Come ha fatto il
nostro direttore Pier Luigi Cavalchini passando dal piano locale a quello
nazionale, anch’io invertirò le mie priorità, passando
dal piano nazionale a quello locale, per altro già perfettamente presidiato da
Piero Archenti e Dario Fornaro.
Ammetto che ne so
poco. Sto lontano dai palazzi che contano e non mi piace dar retta alle
chiacchiere da bar, però circolo per Alessandria, vedo com’è messa e me ne
informo leggendo le news. Quanto basta, forse, per fare e farmi qualche
domandina su una notizia che mi ha colpito giorni fa.
Pare che,
probabilmente la prossima primavera, avrà inizio un progetto faraonico
all’uscita di Alessandria verso Spinetta Marengo. Nella zona di campagna a
destra, che va verso il platano di Napoleone e la rotonda di immissione sulla
tangenziale, si realizzerà l’edificazione di un enorme spazio da occupare con
un centro commerciale – viabilità, parcheggi e servizi annessi - comprensivo di
abitazioni residenziali. Pare, inoltre, che questo progetto sia stato valutato
e approvato dalla passata amministrazione, almeno a giudicare dalle notizie che
riportano le news in proposito, nelle quali si dice che la nuova
amministrazione abbia dichiarato la sua impossibilità ormai ad interferire,
consolandosi con i diritti di urbanizzazione che entreranno nelle sempre povere
casse comunali.
E parto con le
domande.
Se tutto ciò che ho
riportato ha fondamento, perché la passata amministrazione ha approvato un
progetto del genere? Davvero nessuno ha pensato al consumo di suolo, ai negozi
del centro cittadino che ne sarebbero colpiti in pieno, alla pesante crisi che
ha investito e pesa ancora sulla città?
Nessuno ha rivolto un pensiero alle centinaia e centinaia di case sfitte
o in vendita, oppure a quelle che semplicemente stanno lì, inabitate, a pesare
sul collo dei proprietari? Sì, a pesare, perché dalla crisi in poi, quello che
un tempo era il bene rifugio per eccellenza, se sfitta o in vendita perde due
volte: da una parte il calo dei prezzi di mercato, dall’altra le imposte e le
spese condivise. Se, poi, è affittata, c’è più di qualche rischio di vedersi
gabbati anche peggio dalla morosità degli inquilini. Provate a chiedere in giro
e vedrete da voi.
E la nuova
amministrazione davvero non può metterci una pezza, invece di consolarsi con
gli oneri di urbanizzazione? Gli oneri serviranno prioritariamente a
urbanizzare, appunto, la novella area da costruire. O no?
Proseguo.
Probabilmente sarò io
a non averci prestato attenzione, ma non ho sentito fare particolari lagnanze.

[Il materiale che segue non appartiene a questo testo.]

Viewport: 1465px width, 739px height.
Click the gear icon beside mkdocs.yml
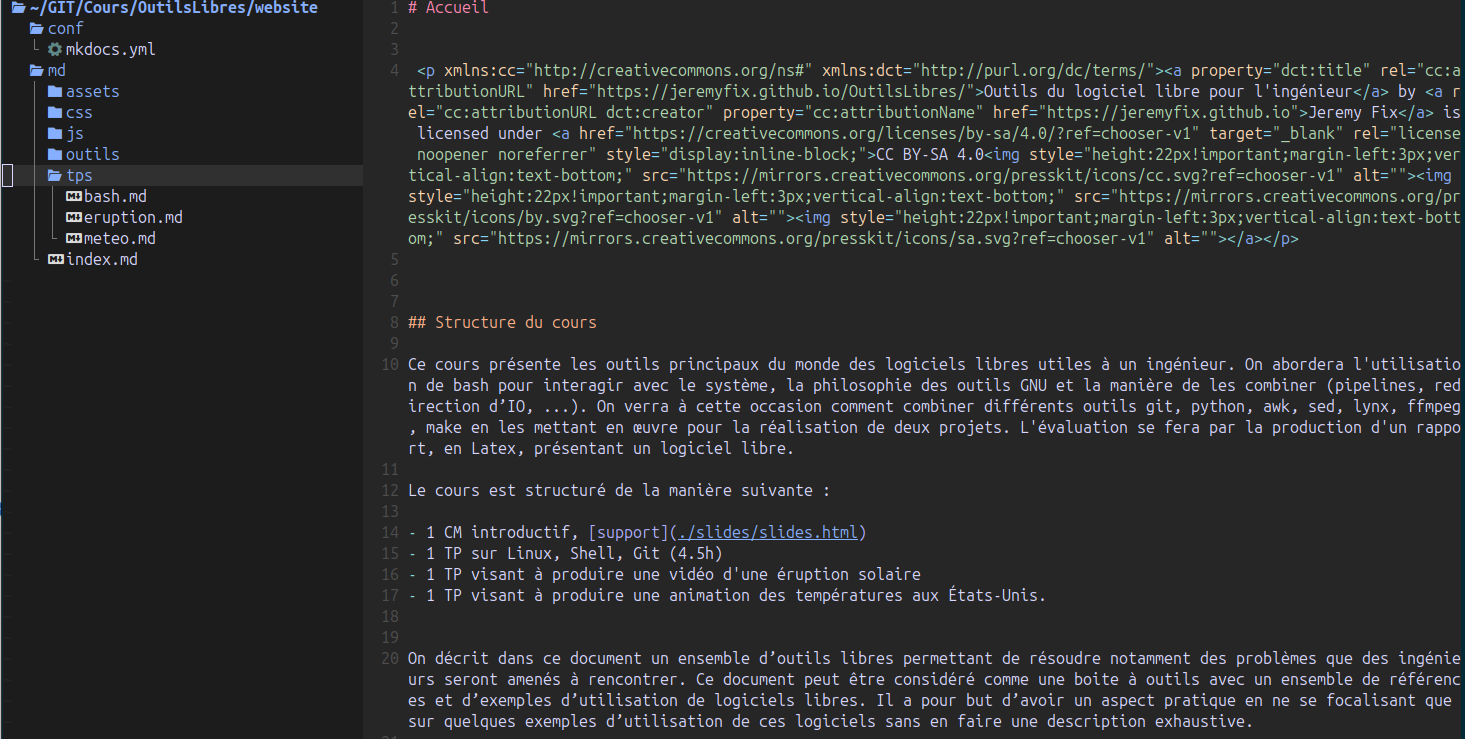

Tranne gli ecologisti – e anche loro senza clamori – mi sembra che i cittadini,
le categorie, le associazioni, i gruppi, ben vivi (e con ragione) sul controllo
dei fiumi, abbiano assorbito la notizia della nuova cementificazione con
indifferenza. Ma, girando per la città, si capisce che ormai siamo un po’ tutti
rassegnati alle tegole che ci capitano in testa. Ognuno prova a cavarsela come
può. Più che indifferenza, direi che questa è mesta rassegnazione.
C’è qualche ragione?
Beh, le buche in terra, l’erba che spunta dai marciapiedi, la sciatteria che
trasuda da ogni angolo, lo stato di parecchie piste ciclabili, il decadimento
della Cittadella, la mancata connessione con il terzo valico e con l’alta velocità
ci portano regolarmente verso il fondo delle classifiche nazionali. Alle nostre
spalle, soltanto il profondo Sud.
Ed è qui che si
inserisce il mio peggior lamento perché stiamo abituandoci anche noi. Anche noi
cediamo alla tentazione di insozzare, ingombrare, sporcare questa città che non
sentiamo più nostra. Spazi di parcheggio? Ovunque, tanto girano pochi vigili. Immondizie?
Ovunque, tanto già ce ne sono in quantità. Tavoli, sedie e vasi fuori dai bar?
Ovunque, tanto chi passa schiva, no. Scritte sui muri? Ovunque, tanto nessuno
ci bada più.
Qualcuno sta veramente
pensando di tassare il turismo di passaggio? Tanto si ride un po’.